[START OF Entries shown]

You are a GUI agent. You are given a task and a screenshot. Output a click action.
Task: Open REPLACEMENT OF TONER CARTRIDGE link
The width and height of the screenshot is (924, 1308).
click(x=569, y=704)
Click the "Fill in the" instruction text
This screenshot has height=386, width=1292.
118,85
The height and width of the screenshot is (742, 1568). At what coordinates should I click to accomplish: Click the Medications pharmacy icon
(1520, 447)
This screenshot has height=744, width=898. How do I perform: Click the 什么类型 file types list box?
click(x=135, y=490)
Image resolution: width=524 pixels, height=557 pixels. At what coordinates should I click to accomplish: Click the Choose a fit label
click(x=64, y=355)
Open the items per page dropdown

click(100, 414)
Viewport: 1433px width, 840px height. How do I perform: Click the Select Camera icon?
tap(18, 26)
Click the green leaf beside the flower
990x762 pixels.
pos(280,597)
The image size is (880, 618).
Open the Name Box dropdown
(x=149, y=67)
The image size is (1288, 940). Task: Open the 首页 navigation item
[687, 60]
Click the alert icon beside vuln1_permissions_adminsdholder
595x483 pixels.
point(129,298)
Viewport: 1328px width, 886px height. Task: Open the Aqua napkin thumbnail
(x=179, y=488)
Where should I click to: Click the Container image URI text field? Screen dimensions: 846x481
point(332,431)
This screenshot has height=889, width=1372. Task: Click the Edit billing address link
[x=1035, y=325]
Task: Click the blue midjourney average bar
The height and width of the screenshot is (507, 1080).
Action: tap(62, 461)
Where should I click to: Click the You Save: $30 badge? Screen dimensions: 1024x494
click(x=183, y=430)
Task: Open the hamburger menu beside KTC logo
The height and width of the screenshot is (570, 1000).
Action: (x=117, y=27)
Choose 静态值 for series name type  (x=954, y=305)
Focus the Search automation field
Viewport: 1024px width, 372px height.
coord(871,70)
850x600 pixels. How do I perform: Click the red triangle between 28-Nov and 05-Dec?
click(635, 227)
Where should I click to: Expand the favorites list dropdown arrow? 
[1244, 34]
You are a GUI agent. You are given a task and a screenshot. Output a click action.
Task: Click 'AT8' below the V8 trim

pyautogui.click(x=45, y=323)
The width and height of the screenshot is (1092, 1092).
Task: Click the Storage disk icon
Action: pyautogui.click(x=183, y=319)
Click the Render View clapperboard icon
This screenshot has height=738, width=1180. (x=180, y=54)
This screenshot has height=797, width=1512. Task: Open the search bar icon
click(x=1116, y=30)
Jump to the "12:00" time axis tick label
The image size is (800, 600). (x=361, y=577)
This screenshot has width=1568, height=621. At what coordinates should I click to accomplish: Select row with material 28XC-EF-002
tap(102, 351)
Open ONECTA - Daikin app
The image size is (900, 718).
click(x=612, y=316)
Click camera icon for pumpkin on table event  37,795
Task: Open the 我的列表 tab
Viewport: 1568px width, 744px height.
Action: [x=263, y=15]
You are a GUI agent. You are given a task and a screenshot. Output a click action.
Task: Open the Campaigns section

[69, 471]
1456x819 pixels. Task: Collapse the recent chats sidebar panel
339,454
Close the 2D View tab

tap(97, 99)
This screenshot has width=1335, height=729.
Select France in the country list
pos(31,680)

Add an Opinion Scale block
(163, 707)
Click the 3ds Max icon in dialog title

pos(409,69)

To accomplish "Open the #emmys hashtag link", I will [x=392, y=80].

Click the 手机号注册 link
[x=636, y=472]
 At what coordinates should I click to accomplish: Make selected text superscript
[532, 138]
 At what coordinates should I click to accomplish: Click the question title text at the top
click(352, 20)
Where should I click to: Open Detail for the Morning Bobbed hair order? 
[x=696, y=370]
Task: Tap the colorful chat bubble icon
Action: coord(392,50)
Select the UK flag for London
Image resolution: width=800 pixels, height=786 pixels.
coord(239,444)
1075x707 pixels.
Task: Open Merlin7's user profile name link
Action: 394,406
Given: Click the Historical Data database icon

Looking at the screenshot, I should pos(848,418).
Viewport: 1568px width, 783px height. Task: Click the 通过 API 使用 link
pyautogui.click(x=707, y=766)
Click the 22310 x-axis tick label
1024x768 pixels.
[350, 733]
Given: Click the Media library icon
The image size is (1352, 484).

[END OF Entries shown]

What to work on
Rewrite everything in the listing from the line that contains "Focus the Search automation field" down to the line that contains "click(x=1116, y=30)" as a numbered list, including both of those lines and leaving out blank lines.

Solution to the problem
1. Focus the Search automation field
2. Viewport: 1024px width, 372px height.
3. coord(871,70)
4. 850x600 pixels. How do I perform: Click the red triangle between 28-Nov and 05-Dec?
5. click(635, 227)
6. Where should I click to: Expand the favorites list dropdown arrow? 
7. [1244, 34]
8. You are a GUI agent. You are given a task and a screenshot. Output a click action.
9. Task: Click 'AT8' below the V8 trim
10. pyautogui.click(x=45, y=323)
11. The width and height of the screenshot is (1092, 1092).
12. Task: Click the Storage disk icon
13. Action: pyautogui.click(x=183, y=319)
14. Click the Render View clapperboard icon
15. This screenshot has height=738, width=1180. (x=180, y=54)
16. This screenshot has height=797, width=1512. Task: Open the search bar icon
17. click(x=1116, y=30)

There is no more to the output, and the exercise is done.